___ PROVIDED INFORMATION ___

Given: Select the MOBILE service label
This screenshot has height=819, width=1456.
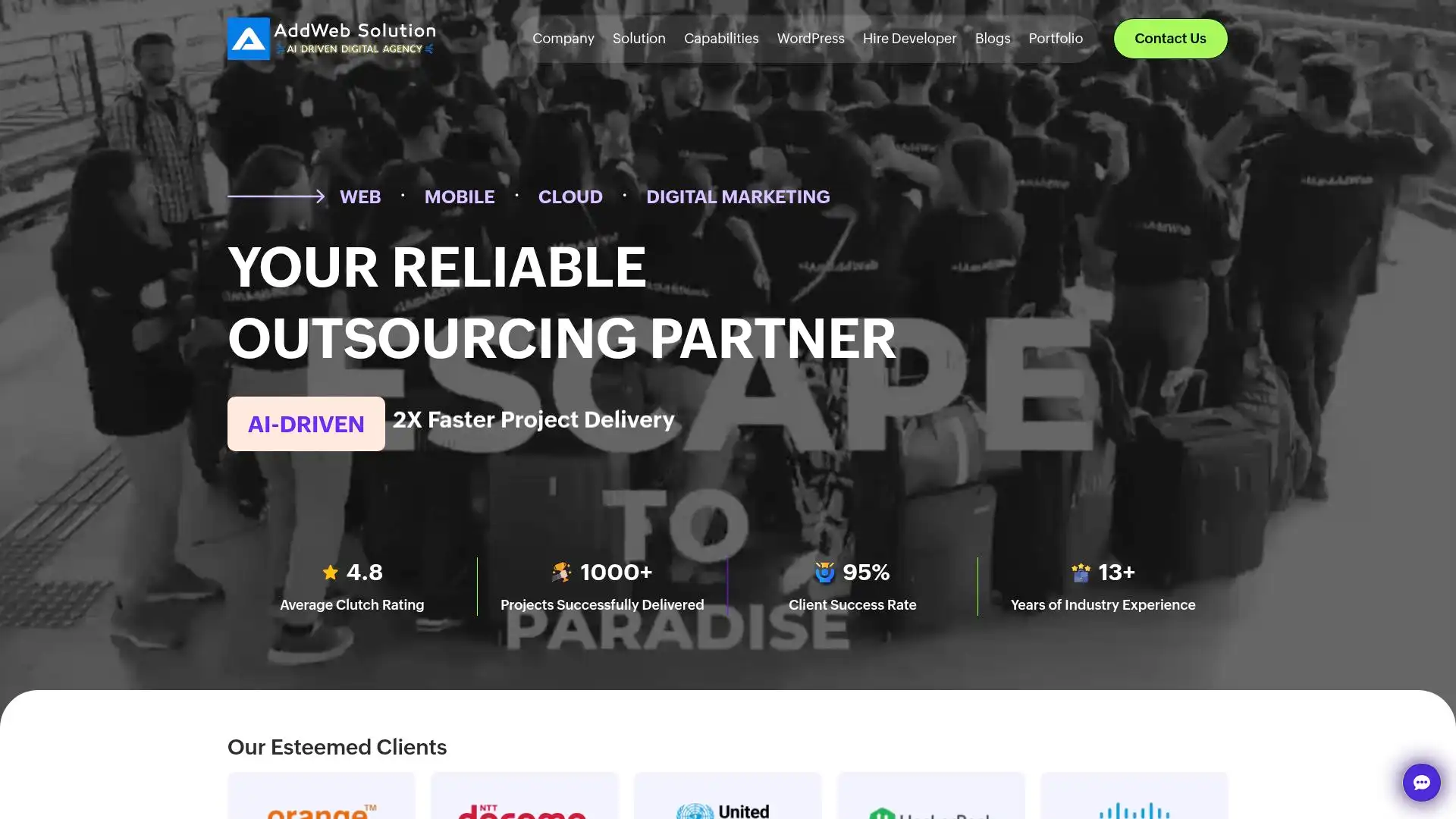Looking at the screenshot, I should (460, 197).
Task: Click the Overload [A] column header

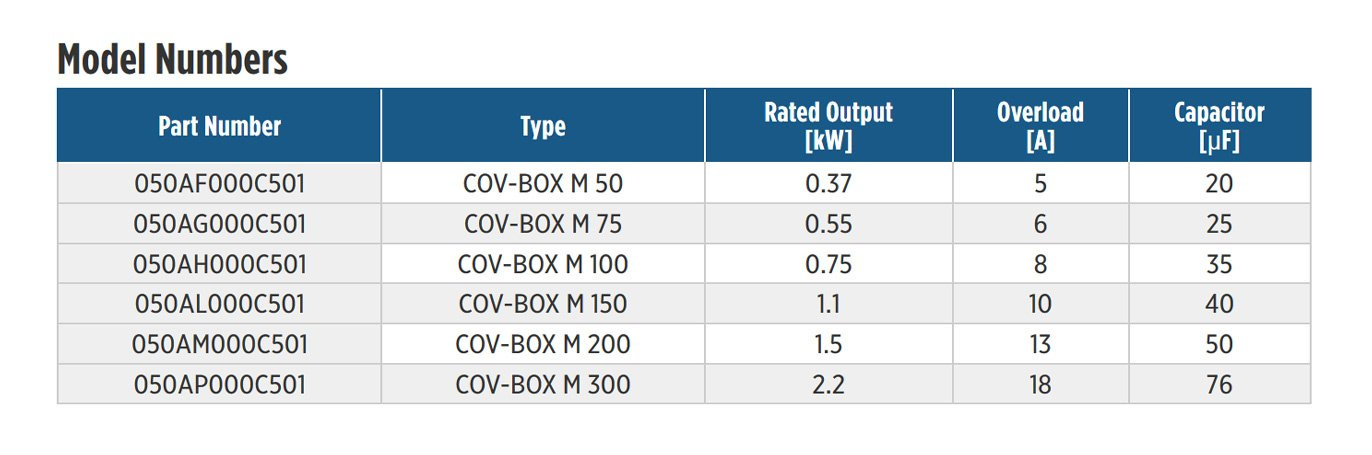Action: click(x=1040, y=126)
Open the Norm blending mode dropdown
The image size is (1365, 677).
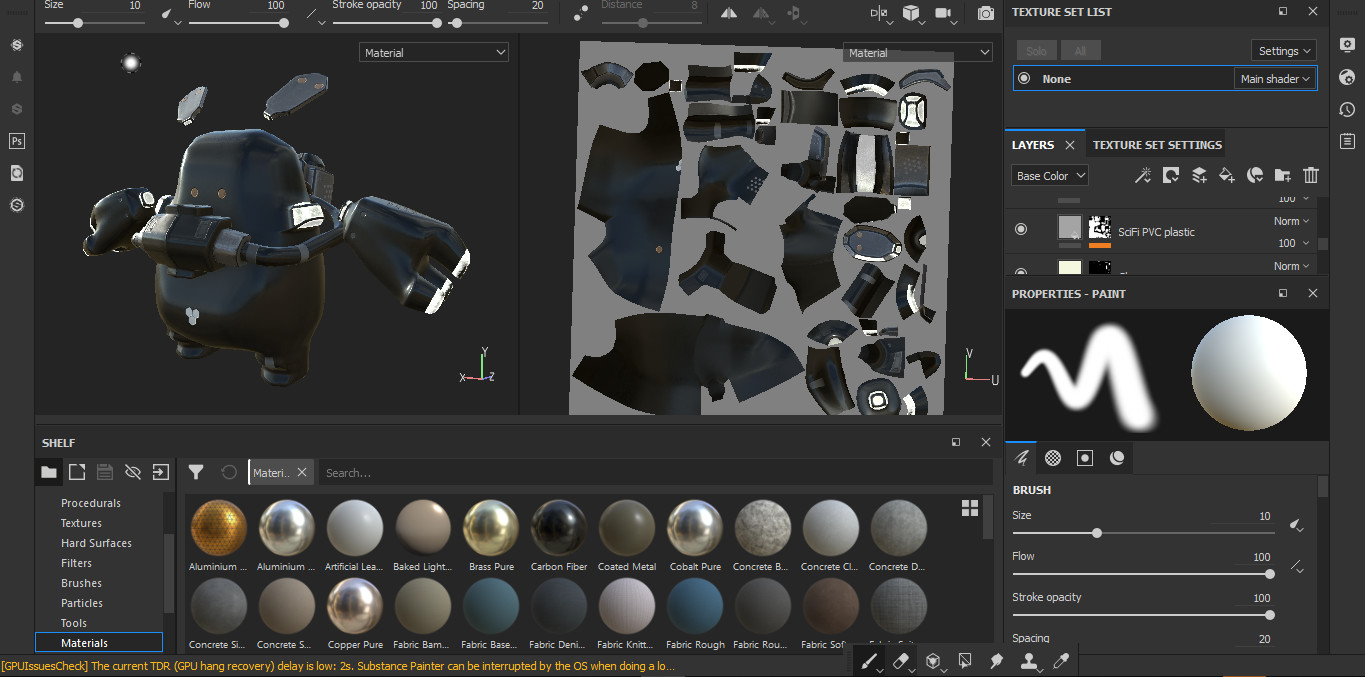coord(1291,221)
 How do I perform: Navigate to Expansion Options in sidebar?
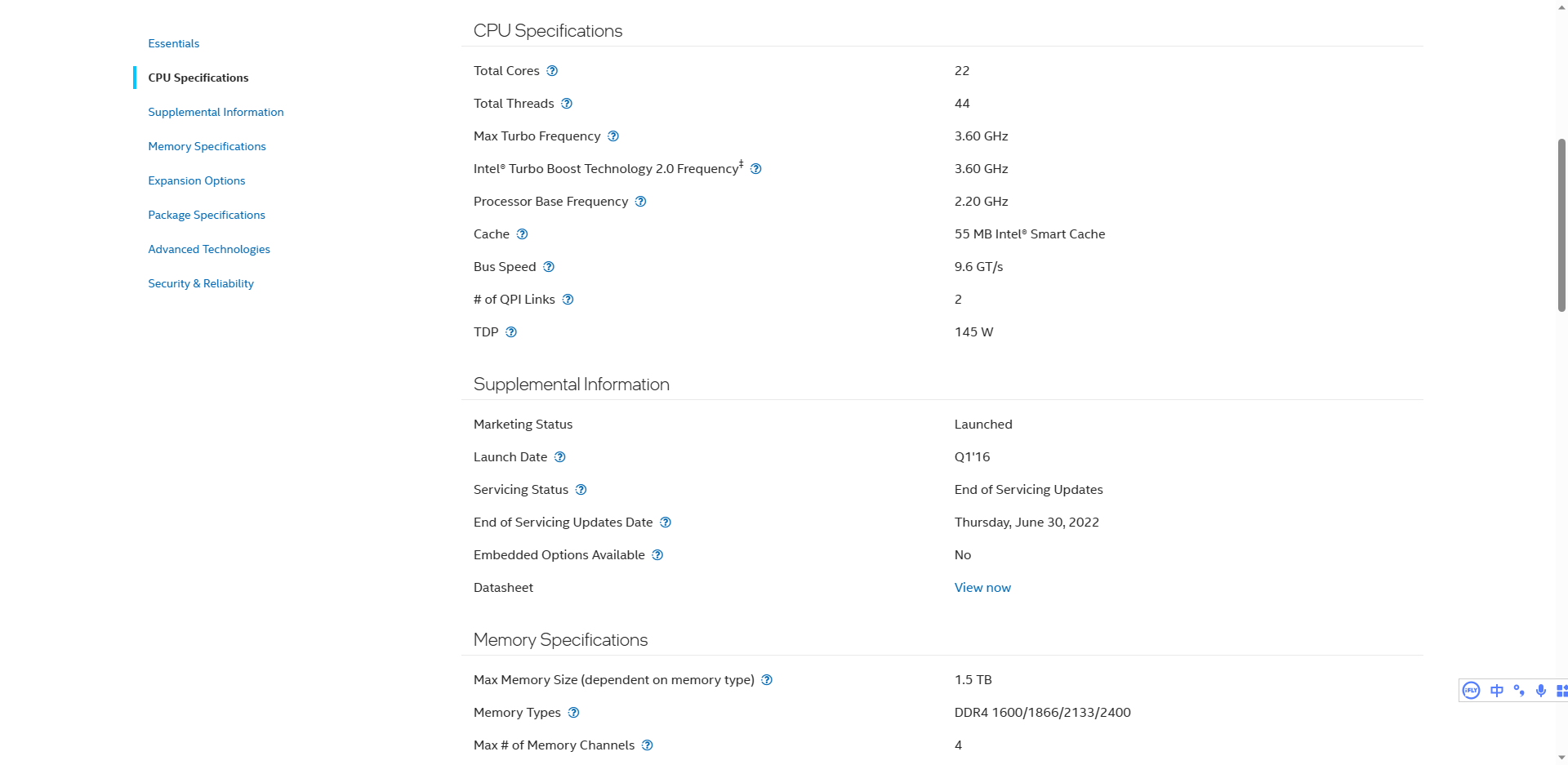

___

**PROBLEM TO WORK ON**
Copy out every line of the records above word for word, leaving out the pictures.

**EXERCISE ANSWER**
Given: Select the MOBILE service label
This screenshot has height=819, width=1456.
Looking at the screenshot, I should (460, 197).
Task: Click the Overload [A] column header

Action: click(x=1040, y=126)
Open the Norm blending mode dropdown
The image size is (1365, 677).
coord(1291,221)
 How do I perform: Navigate to Expansion Options in sidebar?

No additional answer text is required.